His close friendship with Nasser cast Heikal in the role of a leading authority on Egyptian and regional politics at a time when much of the Arab world was shaking off colonial European rule and embroiled in armed conflict with Israel. Nasser's leftist ideology, which centred around what he called "Arab-socialism", commands little influence in present-day Egyptian politics, but Heikal remained relevant long after Nasser died, respected for his wide network of international contacts and extraordinary analytical skills. The diplomat Mustafa el-Fiqi described Heikal as "the nation's authentic memory".
During his years as editor-in-chief of Cairo's Al-Ahram daily, Heikal tempered Egyptians' distrust of the country's tightly controlled state media under Nasser with his insider's take on the country and the region in his eagerly awaited Friday column entitled "Frankly". The column, closely followed across the Arab world, became known for what Heikal called "literary journalism" a writing style emulated to this day by some of his protégés.
The Egyptian President, Abdel-Fattah el-Sissi, said Heikal "established a distinctive journalistic school that combined political analysis with a magnificent writing style." Heikal's critics, however, accused him of being an apologist for Nasser's authoritarian style and restrictions on individual freedoms, as well as for Egypt's humiliating defeat in the 1967 war with Israel.
Nasser's successor, Anwar Sadat, sidelined Heikal shortly after he took office in 1970, removing him from Al-Ahram in 1974, though he offered him the post of presidential adviser, which Heikal declined.
In 1981 Sadat jailed him along with hundreds of government critics a month before the US-backed president was assassinated by Islamic militants. His successor, Hosni Mubarak, released Heikal and the others but kept the author at arm's length.
The Cairo-born Heikal, who published around 40 books, passed a damning judgment on Sadat's 11 years in power in his 1983 book Autumn of Fury, The Assassination of Sadat. His sharply critical views of Mubarak were evident in Mubarak and his Age, published in 2012, a year after Mubarak was deposed in the Egyptian Revolution. In a 2007 audience with The Independent's Robert Fisk, Heikal provoked uproar in Egypt when he said that Mubarak lived in a "world of fantasy".

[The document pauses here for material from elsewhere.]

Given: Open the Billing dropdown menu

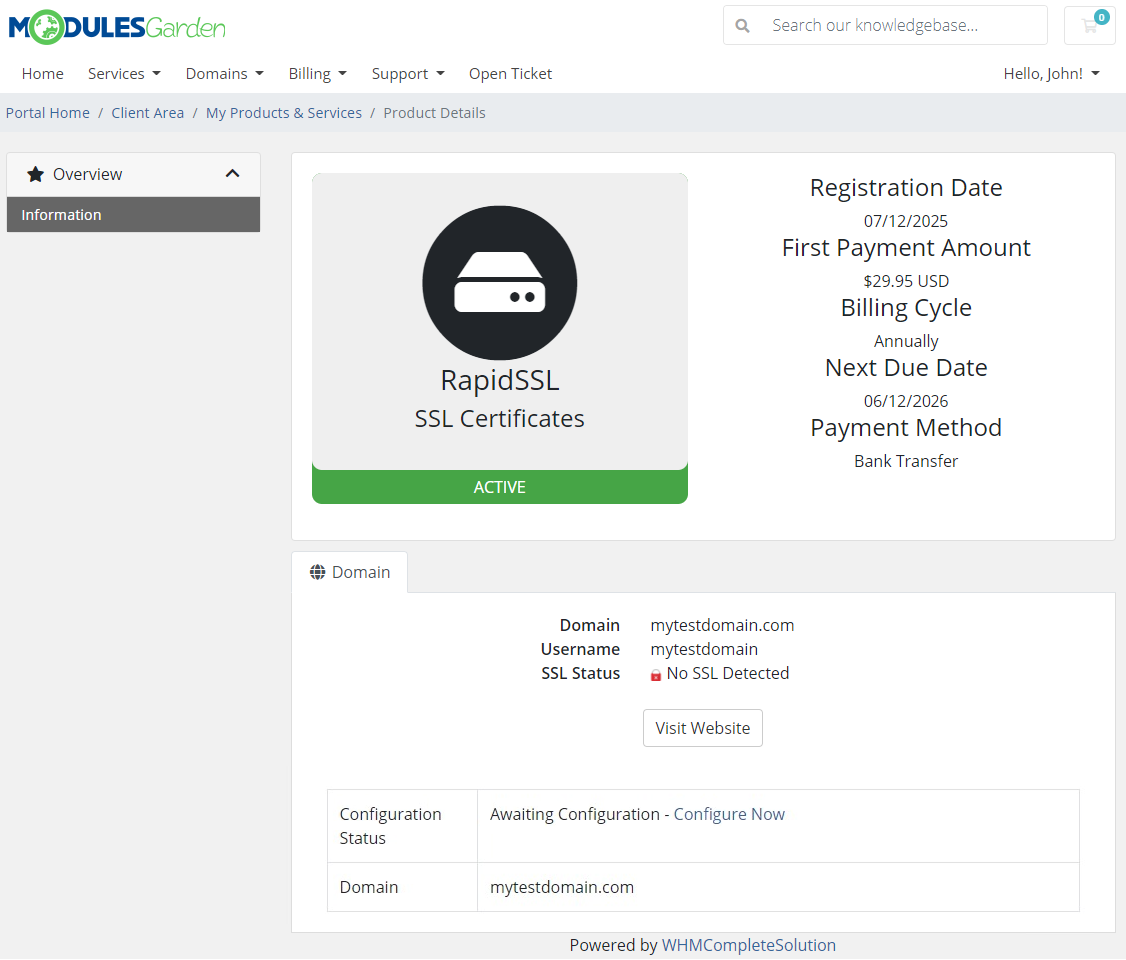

Despite his poor health, Heikal frequently appeared on television in the past few years, sharing his views in lengthy interviews, first on Qatar's Al-Jazeera network and more recently on the privately owned Egyptian network, CBC.
Mohamed Hassanein Heikal, journalist: born Cairo 23 September 1923; married 1955 Hedayt Elwi Taymour (three children); died Cairo 17 February 2016.